その代償となるのが、口座内の資金に付随する保護の違いだ。認可銀行への預金は、その銀行自体が破綻した場合、政府の預金保険制度によって一定の上限まで保護される。英国では2025年12月時点で1機関あたり一人につき12万ポンド、米国では25万ドルである。電子マネー機関は銀行ではなく、この制度の対象外だ。その代わりに顧客資金を自己資金と分別管理するか、保険や保証の仕組みを通じて保全することが義務づけられており、原理上は上限を設けずに残高全体を保護する。しかし実際には、この保全がプロバイダーによって正しく実施されているかどうかに左右される。分別管理が不十分なまま電子マネー機関が破綻した事例では、顧客が自動的に払い戻しを受けるのではなく、清算手続きを通じて資金を取り戻すまでに数か月を要したケースもある。電子マネー口座は正当であり、しばしば必要不可欠なツールでもある。だがそれはロゴが違うだけの銀行口座ではない。事業者は、自分がどちらの口座に資金を預けているのかを、痛い目に遭う前に把握しておくべきだ。
また、法人向け銀行口座についてEU全体で頼れるような一般的な法的権利も存在しない。EUの決済口座指令(Payment Accounts Directive)は、EU域内に合法的に居住する消費者に基本決済口座を持つ権利を保障しているが、この権利は個人が私的な立場で行動する場合に明確に限定されており、法人には及ばない。一部の加盟国は独自にさらに踏み込んでおり、フランスでは銀行に取引を拒否された事業者が、フランス銀行(Banque de France)に対し、基本口座を開設しなければならない銀行を指定するよう求める権利を持つ。ただしこれはフランスの国内法であってEU全体の規則ではなく、英国や米国には同等の制度は存在しない。こうした法律が整備されていない法域では、実務上の結論は決済口座に対するものと同じだ。事業者に銀行を持つ権利を保証してくれる者は誰もいないのだから、事業者自身が予備の手立てを用意するしかない。
通知が届く前に用意しておくべき計画
二つ目の口座は、最初の口座が閉鎖される前に、別の金融機関で開いておく。閉鎖された後ではもう遅い。唯一の口座が凍結されたその週になって初めてバックアップ策を探し始めるディレクトリサイトは、給与の未払いと、最も速く動いてくれる事業者への緊急オンボーディング費用の支払いという、二つの悪い結果のどちらかを選ばされることになる。落ち着いて事前に築いておいた二つ目の取引関係なら、かかるのは数時間分の事務手続きだけで済む。
資金を一つの口座に集中させず、実際の置き場所を分散させる。バックアップ口座には、固定費や給与、ホスティング費用を週単位ではなく月単位でまかなえるだけの残高を常に確保し、定期的に補充しておく。そして、すでにカードネットワークのチャージバック監視プログラムに組み込まれている決済口座のほうを、二つのうちより脆弱な口座として扱うべきだ。その関係を審査する銀行が目にしているのは、まさに閉鎖の判断が下される際の材料そのものだからである。
回避策として事業の収入や支出を個人口座に通すことは絶対に避ける。それだけでほとんどの個人口座の利用規約違反にあたるうえ、個人口座を通じてアダルト業界の商業活動が行われていることを銀行が発見すれば、その個人口座も閉鎖される可能性が高い。そうなれば経営者は同じ週のうちに、事業用の取引関係と家庭の銀行口座の両方を同時に失うことになる。

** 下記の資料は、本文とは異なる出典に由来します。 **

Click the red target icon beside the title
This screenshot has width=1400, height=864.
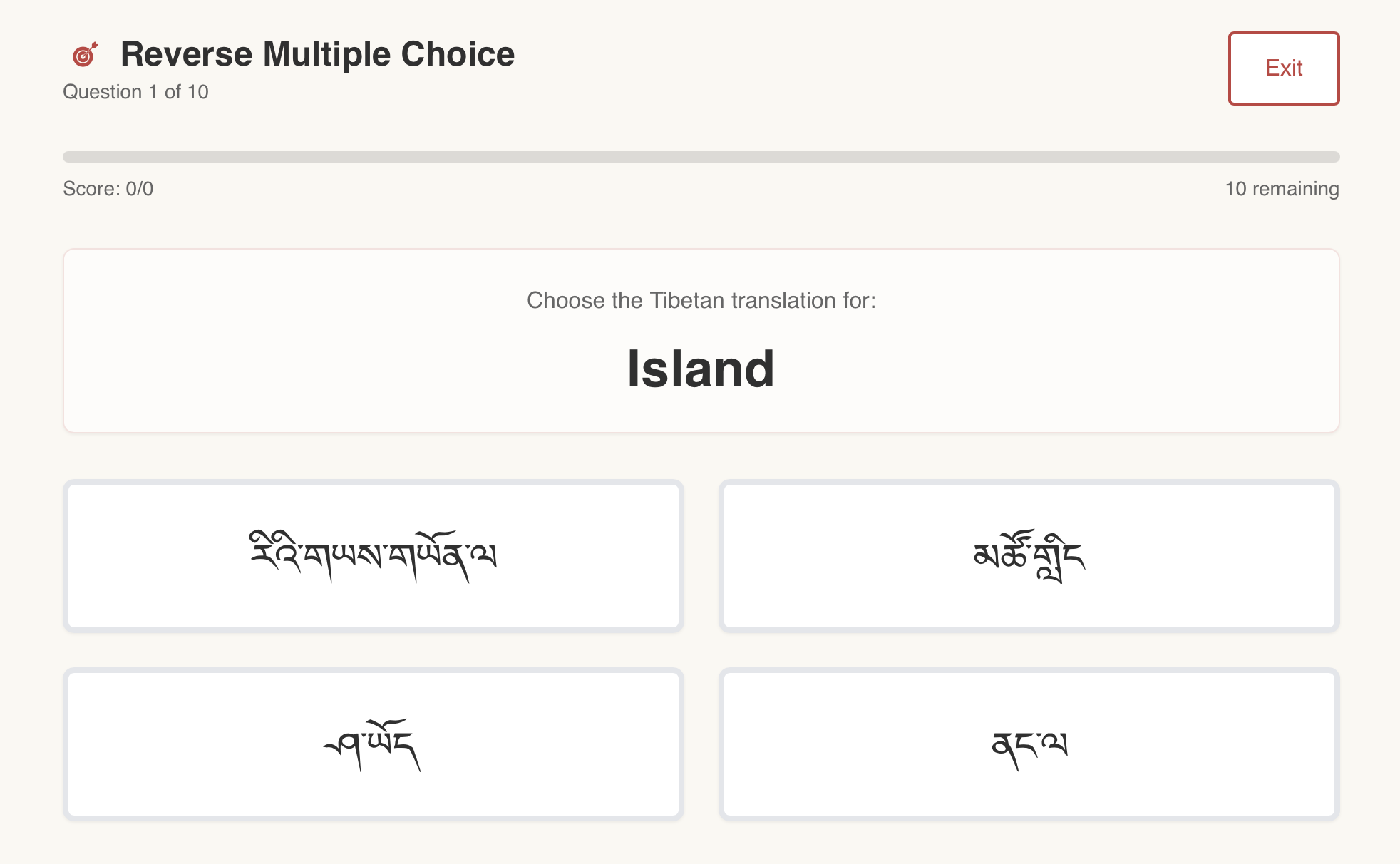[x=85, y=55]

新しい取引先には、事業内容について正直に伝える。銀行の申込書における重要な虚偽記載は審査を回避する近道にはならず、口座そのものをはるかに超えて事業とその役員につきまとう、別種の法的問題になる。この業界を収益を上げながら扱えている事業者は、その業界を正確に審査できる仕組みを備えているからこそそうできているのであり、正しい相手に正確な申し込みをするほうが、間違った相手に曖昧な申し込みをするよりも早く承認される。
最後に、決済代行業者への申し込みで使った所有権や本人確認の書類、すなわち法人設立書類、株主構成、住所証明、主要株主全員の本人確認資料を常に最新の状態に保ち、すぐに再利用できるようにしておく。こうした資料一式をすでに整えている事業者に対して新規口座を開設する銀行は、ゼロから始める場合よりも早く動いてくれるし、実際に口座が閉鎖されたその週に、追い詰められた状態で書類をかき集める手間が一つ減ることになる。